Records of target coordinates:
++++

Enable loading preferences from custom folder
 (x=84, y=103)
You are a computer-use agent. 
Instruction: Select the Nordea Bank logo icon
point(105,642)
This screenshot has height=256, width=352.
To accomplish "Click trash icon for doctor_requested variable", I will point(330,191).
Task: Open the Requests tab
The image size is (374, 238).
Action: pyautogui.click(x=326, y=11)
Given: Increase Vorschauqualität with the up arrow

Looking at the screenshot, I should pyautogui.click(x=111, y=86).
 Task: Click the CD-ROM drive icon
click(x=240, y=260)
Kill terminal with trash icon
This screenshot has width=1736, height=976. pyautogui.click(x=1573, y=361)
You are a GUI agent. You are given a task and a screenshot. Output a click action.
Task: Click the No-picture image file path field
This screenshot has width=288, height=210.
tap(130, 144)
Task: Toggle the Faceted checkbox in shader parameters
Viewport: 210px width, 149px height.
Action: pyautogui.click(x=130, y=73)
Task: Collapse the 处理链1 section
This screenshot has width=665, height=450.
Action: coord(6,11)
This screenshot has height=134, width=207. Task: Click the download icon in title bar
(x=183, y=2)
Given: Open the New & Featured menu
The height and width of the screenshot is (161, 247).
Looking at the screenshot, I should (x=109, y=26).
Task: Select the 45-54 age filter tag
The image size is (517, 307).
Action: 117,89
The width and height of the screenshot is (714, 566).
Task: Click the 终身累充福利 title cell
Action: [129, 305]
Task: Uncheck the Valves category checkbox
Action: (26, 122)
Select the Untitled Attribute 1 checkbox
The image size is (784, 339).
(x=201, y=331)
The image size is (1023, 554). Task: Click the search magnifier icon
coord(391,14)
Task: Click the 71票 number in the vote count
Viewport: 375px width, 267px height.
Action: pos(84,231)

++++

EXERCISE INSTRUCTIONS:
Quote each line of the records above word for word, covering every record.

RESULT OF THE EXERCISE:
Enable loading preferences from custom folder
 (x=84, y=103)
You are a computer-use agent. 
Instruction: Select the Nordea Bank logo icon
point(105,642)
This screenshot has height=256, width=352.
To accomplish "Click trash icon for doctor_requested variable", I will point(330,191).
Task: Open the Requests tab
The image size is (374, 238).
Action: pyautogui.click(x=326, y=11)
Given: Increase Vorschauqualität with the up arrow

Looking at the screenshot, I should pyautogui.click(x=111, y=86).
 Task: Click the CD-ROM drive icon
click(x=240, y=260)
Kill terminal with trash icon
This screenshot has width=1736, height=976. pyautogui.click(x=1573, y=361)
You are a GUI agent. You are given a task and a screenshot. Output a click action.
Task: Click the No-picture image file path field
This screenshot has width=288, height=210.
tap(130, 144)
Task: Toggle the Faceted checkbox in shader parameters
Viewport: 210px width, 149px height.
Action: pyautogui.click(x=130, y=73)
Task: Collapse the 处理链1 section
This screenshot has width=665, height=450.
Action: coord(6,11)
This screenshot has height=134, width=207. Task: Click the download icon in title bar
(x=183, y=2)
Given: Open the New & Featured menu
The height and width of the screenshot is (161, 247).
Looking at the screenshot, I should (x=109, y=26).
Task: Select the 45-54 age filter tag
The image size is (517, 307).
Action: 117,89
The width and height of the screenshot is (714, 566).
Task: Click the 终身累充福利 title cell
Action: [129, 305]
Task: Uncheck the Valves category checkbox
Action: (26, 122)
Select the Untitled Attribute 1 checkbox
The image size is (784, 339).
(x=201, y=331)
The image size is (1023, 554). Task: Click the search magnifier icon
coord(391,14)
Task: Click the 71票 number in the vote count
Viewport: 375px width, 267px height.
Action: pos(84,231)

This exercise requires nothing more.